どうしてこれまで出会ってこなかったんだと思うほど

ぴったりすぎる相手にうれしくなる。


用意してきた建前の言葉ではなく、

即興で語られる等身大でリアルな言葉。


ラップはお互いのソウルの距離感を縮めてくれる。

そう思った。


「あなたとまだ話したい♪

 このあと食事いかがですか?♪」


「もちろん嬉しい♪」


盛り上がった彼女とすぐに連絡先を交換。

ちょうどラップ街コンも彼女で終了となった。


「参加者のみなさま、今日はありがとうございました!

 お忘れ物がないようにしてください」


ラップで仲良くなった人たちは

すでに二次会の話なんかしながら帰路についていた。


自分が待つのはただ一人。

最後のラップバトルで一番輝いていた彼女だった。


会場の外で待っていると、軽い足音が聞こえる。

まるで彼女の周囲にだけ花が咲いているように見えた。


「あ、こっちです!」


彼女に気づくように手を振った。

すぐに気づいた彼女はこちらを待たせまいと早足でやってくる。


こういう心遣いも彼女に惹かれた魅力のひとつ。

これからもっと彼女のことを知れることが何よりうれしい。



「おまたせでごわすでござる。

 お待ちくださって申し訳ないでござ候」




「……え。
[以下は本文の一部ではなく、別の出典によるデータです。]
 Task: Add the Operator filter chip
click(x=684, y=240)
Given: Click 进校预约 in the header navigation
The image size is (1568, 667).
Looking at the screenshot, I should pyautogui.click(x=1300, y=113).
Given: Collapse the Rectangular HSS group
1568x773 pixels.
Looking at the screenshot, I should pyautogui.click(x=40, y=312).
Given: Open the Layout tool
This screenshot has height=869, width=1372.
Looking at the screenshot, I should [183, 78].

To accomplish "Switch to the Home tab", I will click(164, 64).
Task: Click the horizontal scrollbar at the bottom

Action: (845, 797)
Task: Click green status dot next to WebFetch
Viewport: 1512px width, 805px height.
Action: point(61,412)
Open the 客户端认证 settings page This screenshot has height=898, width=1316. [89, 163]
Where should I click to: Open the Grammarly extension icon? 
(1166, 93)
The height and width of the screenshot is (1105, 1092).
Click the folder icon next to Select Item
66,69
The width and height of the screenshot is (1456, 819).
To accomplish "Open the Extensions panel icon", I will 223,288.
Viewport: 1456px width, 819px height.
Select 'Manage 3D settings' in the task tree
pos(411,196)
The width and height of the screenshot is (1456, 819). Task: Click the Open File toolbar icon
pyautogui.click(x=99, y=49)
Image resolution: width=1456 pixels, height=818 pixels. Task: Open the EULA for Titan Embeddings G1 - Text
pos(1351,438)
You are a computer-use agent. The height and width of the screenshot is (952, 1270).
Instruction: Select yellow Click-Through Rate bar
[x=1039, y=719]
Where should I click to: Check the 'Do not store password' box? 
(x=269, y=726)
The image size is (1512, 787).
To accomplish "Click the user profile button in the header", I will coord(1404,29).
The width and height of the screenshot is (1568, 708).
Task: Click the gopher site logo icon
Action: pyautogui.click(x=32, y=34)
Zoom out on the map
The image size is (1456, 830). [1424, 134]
そ、そそ、そんな感じのしゃべりだったっけ?」



「ラップのときは、標準語になるんでござごわす。

 わぁいの普段の口調はこんな感じでごわす」




「なるほど。好きすぎる」



ラップでお互いの価値観をすりあわせた二人にとって、

相手のアバンギャルドな語尾などたいした障害ではなかった。


めでたしめでたし。



もちろん、それ以降ふたりの会話の公用語はラップとなった。